Political corruption, New York style – By George J. Marlin

Posted August 13, 2010 by streetcornerconservative
Categories: Articles/Essays/Op-Ed

The following appears in the August 13-August 19 issue of the Long Island Business News:

As New York sinks further into the fiscal abyss, shameless members of our political class are out of control in their quests to sidestep the law, line their pockets or enrich their families and cronies.

On the federal level, let’s start with the dean of New York’s congressional delegation, U.S. Rep. Charles Rangel. The 20-term representative has been charged with failing to disclose $1.7 million of personal assets; failing to pay taxes on $75,000 in rental income; receiving improper benefits from the use of four rent-stabilized apartments and using office stationary to solicit funds for a charity named after him.

Then there’s U.S. Rep. Gary Ackerman who, after making a $100,000 profit on Xenonics Inc., held a meeting in his congressional office with Xenonics employees and representatives of the Israeli government. His actions appear to violate House ethic rules.

He’s followed by U.S. Rep. Gregory Meeks, who is being investigated by the Feds over a charity scandal, confessed to failing to report $55,000 in personal loans. (In 1985, Idaho Congressman George Hansen served time for not disclosing loans made to him.)

As for this year’s Albany scandals, here’s a sampling:

  • Gov. David Paterson is being investigated to determine if he lied about receiving Yankee tickets worth $2,000, and if there was a quid pro quo for awarding the Aqueduct racino contract to a politically connected consortium.
  • Senate Majority Leader Pedro Espada Jr. was accused in a civil suit filed by AG Andrew Cuomo of diverting over $14 million from nonprofit clinics he founded. The U.S. attorney is heading a criminal investigation.
  • The Senate’s Temporary President Malcolm Smith is being investigated by the U.S. attorney concerning $111,000 in members’ items that were being steered to New Directions Development Corp. of Queens.
  • Senate Democratic Conference Leader John Sampson did legal work for a shady Queens real estate broker being investigated for fraud and predatory lending.
  • State Sen. Hiram Monserrate was expelled by his colleagues after being convicted of assaulting a lady friend.
  • Former state Sen.

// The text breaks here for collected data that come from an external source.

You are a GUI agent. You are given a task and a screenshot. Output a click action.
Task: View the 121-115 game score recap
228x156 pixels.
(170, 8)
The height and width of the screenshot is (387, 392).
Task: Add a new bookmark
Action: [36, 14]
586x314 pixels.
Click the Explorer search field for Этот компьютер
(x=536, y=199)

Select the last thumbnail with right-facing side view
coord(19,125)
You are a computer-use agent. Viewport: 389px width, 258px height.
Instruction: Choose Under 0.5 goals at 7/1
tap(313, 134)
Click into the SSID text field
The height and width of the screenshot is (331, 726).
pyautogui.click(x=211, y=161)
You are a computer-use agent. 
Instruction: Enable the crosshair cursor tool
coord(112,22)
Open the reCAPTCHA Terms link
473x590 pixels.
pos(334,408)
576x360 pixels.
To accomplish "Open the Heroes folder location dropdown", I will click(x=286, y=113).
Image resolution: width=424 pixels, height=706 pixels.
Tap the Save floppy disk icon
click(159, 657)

Efrain Gonzalez Jr. was sentenced to seven years for stealing hundreds of thousands from nonprofit groups.

Reacting to these scandals, Cuomo put it this way: “The amount of political dysfunction in Albany is matched only by the lack of integrity.”

Local governments are not exempt from corruption charges: New York City Councilman Larry Seabrook was hit with a 13-count federal indictment involving $1.2 million of city money granted to nonprofits controlled by his brother and two sisters.

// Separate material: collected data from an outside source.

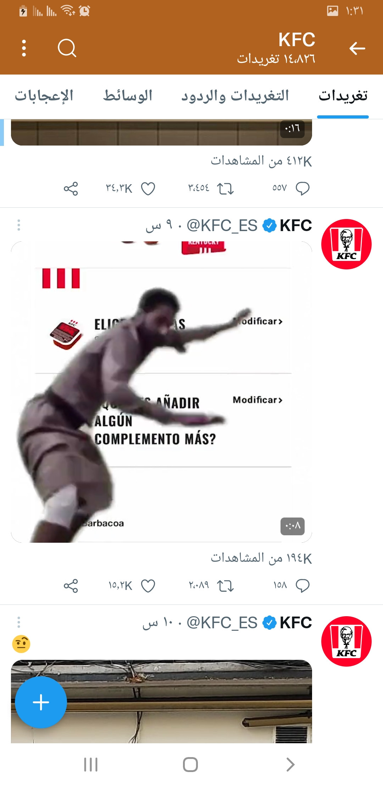Open Android recent apps navigation button
The height and width of the screenshot is (788, 383).
click(91, 764)
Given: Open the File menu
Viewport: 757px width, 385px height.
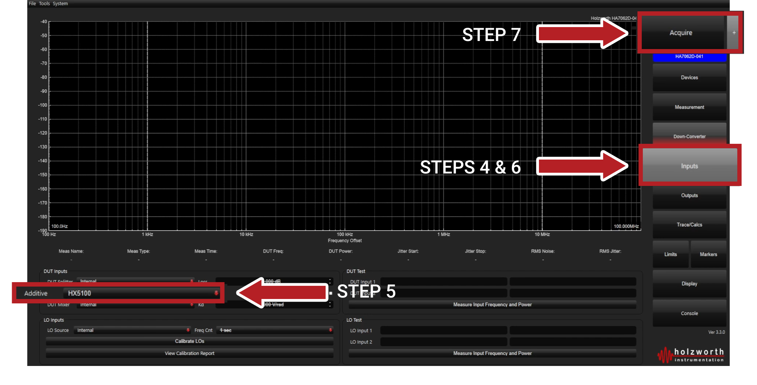Looking at the screenshot, I should pyautogui.click(x=32, y=4).
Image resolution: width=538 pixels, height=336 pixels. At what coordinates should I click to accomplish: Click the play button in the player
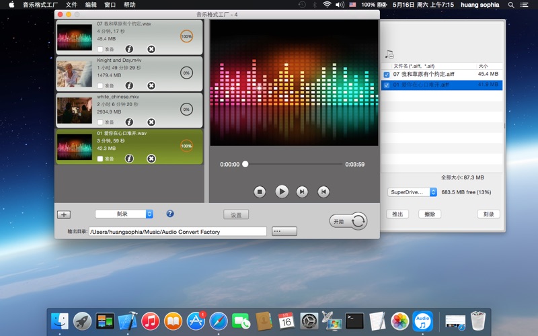click(x=282, y=192)
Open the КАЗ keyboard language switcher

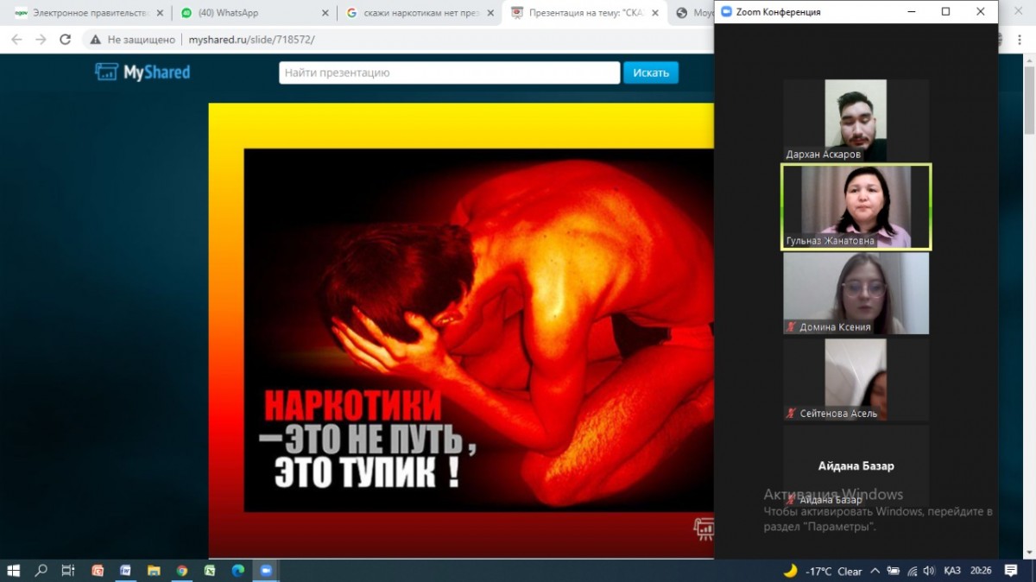click(x=952, y=571)

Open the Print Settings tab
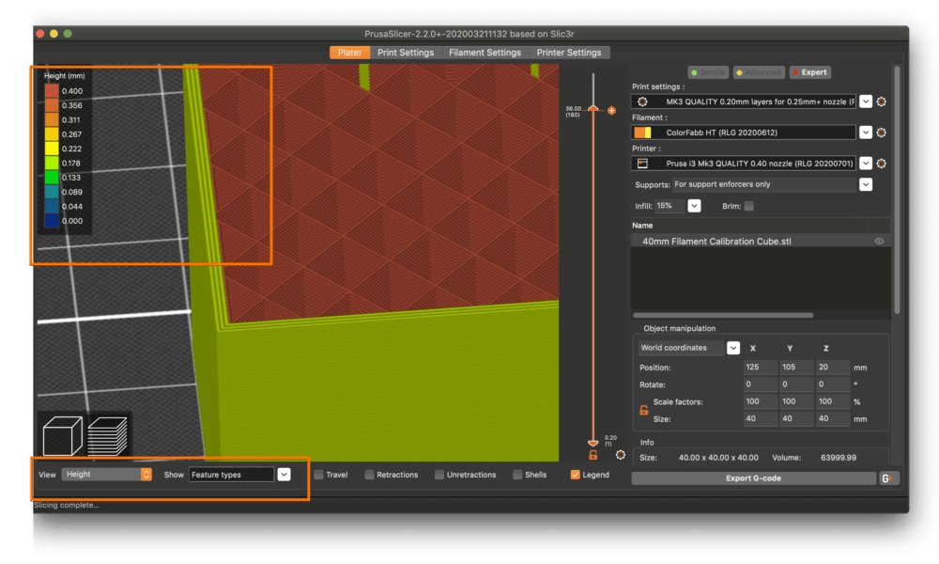point(406,53)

And in Nassau, two former county legislators, Roger Corbin and Patrick Williams, and two North Hempstead officials, Neville Mullings and David Wasserman, were indicted by the D.A. on charges of theft, conspiracy and fraud in connection with the New Cassel Redevelopment Project.

Political parties are also in the muck: The Working Families Party, a creation of ACORN and public employee unions, is being investigated by the U.S. attorney over campaign finance activities.

Manhattan’s D.A. indicted Republican John Haggerty in June for allegedly gleaning $750,000 from the Independence Party. Party Chairman Frank McKay is under investigation by two district attorneys for roles he played in 2009 New York City races. Political wags are also wondering if it was a coincidence that both 2006 Republican AG candidate Jeanine Pirro and 2010 GOP Comptroller candidate Harry Wilson hired the Roosevelt Group, a mysterious political consulting firm with ties to the party, after receiving their respective Independence Party nominations.

Corruption in New York has reached epidemic proportions because too many pols are vain, arrogant people who believe that their lofty positions place them above the rules. Holding office is not about principles or the pursuit of the common good, but about the spoils of office: lifestyle, patronage, contracts, favors, deals and money.

Our state is in fiscal crisis and while many wonder whether the state’s best days may be behind it, this “damn the taxpayer” behavior is turning the once-mighty Empire State into a municipal desert.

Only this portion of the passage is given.